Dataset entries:
--------------------

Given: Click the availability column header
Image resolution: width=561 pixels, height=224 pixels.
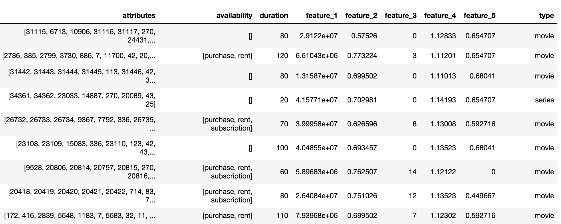Looking at the screenshot, I should click(234, 16).
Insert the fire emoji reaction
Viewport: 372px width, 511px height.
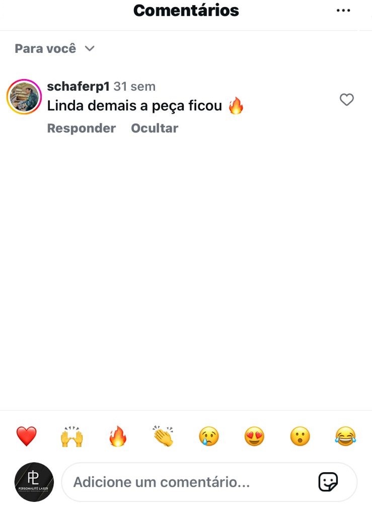point(118,436)
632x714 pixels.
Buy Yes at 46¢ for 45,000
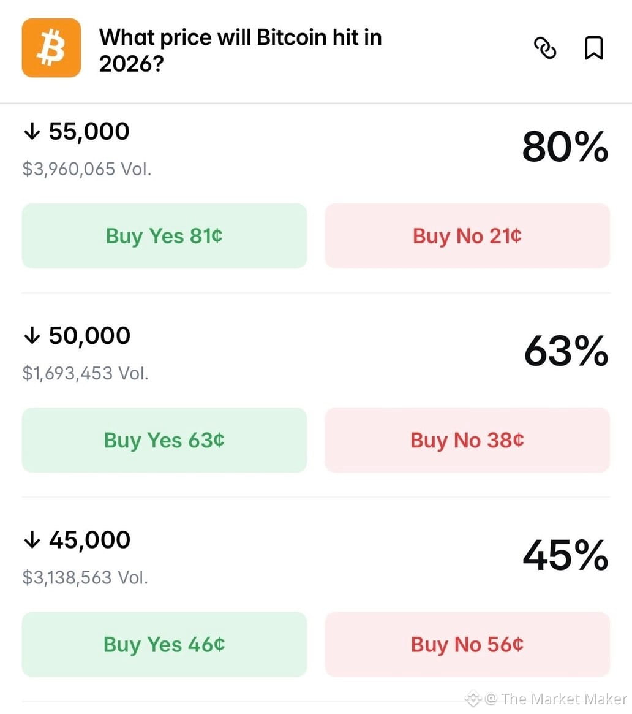click(x=164, y=644)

--------------------

What is required:
Restate the records above in full and word for word, but do not carry over any pictures.

Answer box:
Given: Click the availability column header
Image resolution: width=561 pixels, height=224 pixels.
Looking at the screenshot, I should click(234, 16).
Insert the fire emoji reaction
Viewport: 372px width, 511px height.
point(118,436)
632x714 pixels.
Buy Yes at 46¢ for 45,000
click(x=164, y=644)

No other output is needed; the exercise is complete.